═══ RECORD EXCERPTS ═══
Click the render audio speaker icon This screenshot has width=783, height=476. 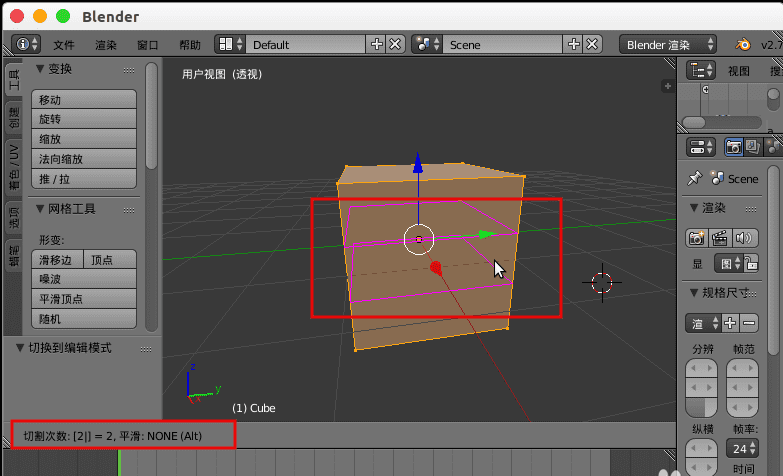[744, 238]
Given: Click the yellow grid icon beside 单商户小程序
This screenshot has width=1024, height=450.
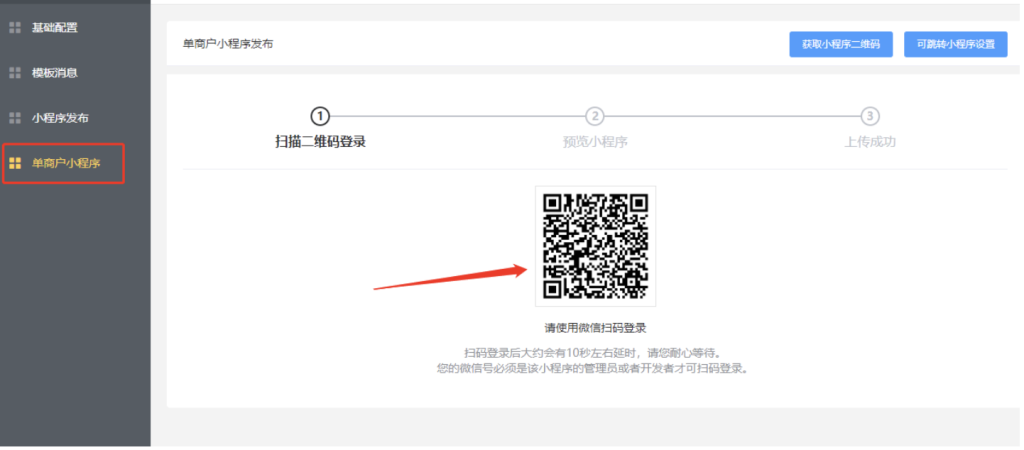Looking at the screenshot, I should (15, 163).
═══
═══ RECORD EXCERPTS ═══
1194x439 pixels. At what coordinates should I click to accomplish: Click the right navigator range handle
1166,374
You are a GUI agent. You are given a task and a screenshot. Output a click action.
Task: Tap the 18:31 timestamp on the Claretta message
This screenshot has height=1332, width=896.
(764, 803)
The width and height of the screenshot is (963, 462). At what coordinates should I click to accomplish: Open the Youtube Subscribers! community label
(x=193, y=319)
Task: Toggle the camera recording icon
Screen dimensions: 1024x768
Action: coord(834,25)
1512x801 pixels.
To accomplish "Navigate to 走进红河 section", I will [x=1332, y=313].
═══
═══ RECORD EXCERPTS ═══
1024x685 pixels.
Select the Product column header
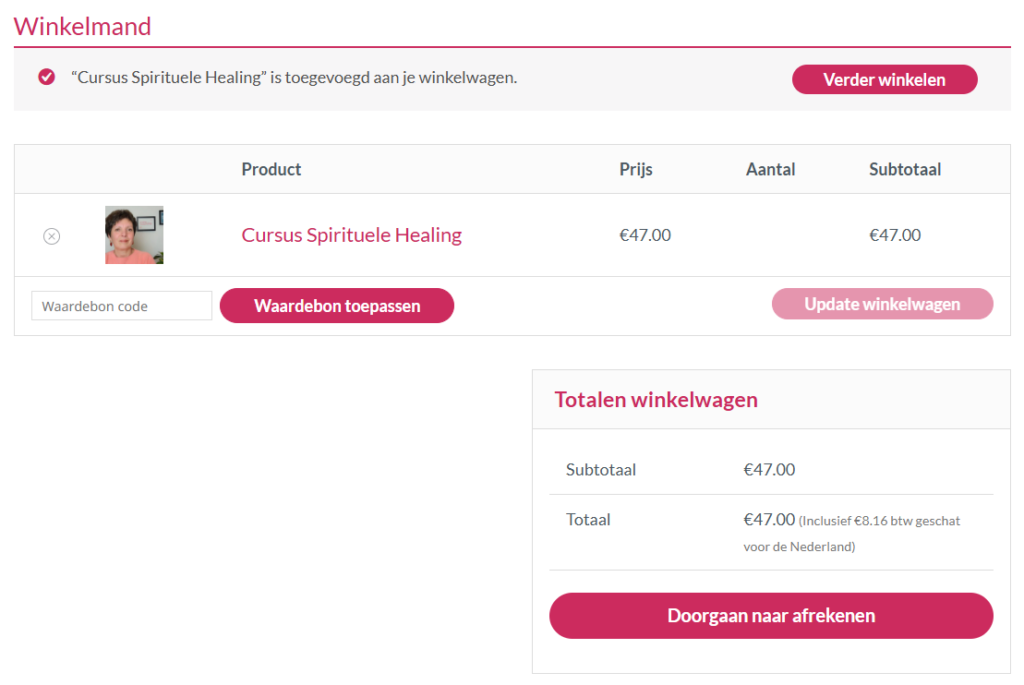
═══
TASK TO CARRY OUT: Collect every line in the listing above that contains the string "accomplish". Case counts.

CORRECT ANSWER:
1194x439 pixels. At what coordinates should I click to accomplish: Click the right navigator range handle
The width and height of the screenshot is (963, 462). At what coordinates should I click to accomplish: Open the Youtube Subscribers! community label
To accomplish "Navigate to 走进红河 section", I will [x=1332, y=313].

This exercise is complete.